I watched the weather just about an hour ago, and they reporting sustained winds of 175 mph with gusts to over 200 mph. The satellite picture was downright scary. This thing is extremely well organized and covers almost the entire gulf. The eye of the storm is just a perfect 30 mile diameter stadium effect. They report that the pressure in the core continues to drop indicating even further strengthening. Storms of this intensity rarely can maintain that strength for an extended period, so the only hope for the coastal areas in the path of Katrina is that she will undergo an eye wall replacement just prior to landfall.
However, even with that, in the best scenario she is still a Category 4 when she makes landfall. In the most recent discussion on the National Weather Services site, they say, “Katrina is comparable in intensity to Hurricane Camille of 1969…only larger.” They also remind everyone that a hurricane is not just a fixed point on a map. Katrina is a huge storm with a large wind field of hurricane force winds, and very broad storm surge.
Here in Tampa, we had one hard shower of rain yesterday afternoon that lasted less than 20 minutes.

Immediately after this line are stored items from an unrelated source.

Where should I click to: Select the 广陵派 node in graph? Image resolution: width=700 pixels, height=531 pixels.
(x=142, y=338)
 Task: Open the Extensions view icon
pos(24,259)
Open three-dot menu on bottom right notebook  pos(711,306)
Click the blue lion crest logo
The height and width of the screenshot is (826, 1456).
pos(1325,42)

We have some light sprinkles throughout yesterday afternoon, and today has actually been a very nice day. About the only issues will be tomorrow as our winds shift to be from the south and west. This will bring in more rain and slightly elevated tides, but that’s not much an issue for us.
There are two other systems out in the tropics that are being watched closely. At least one will most likely achieve tropical depression status later today.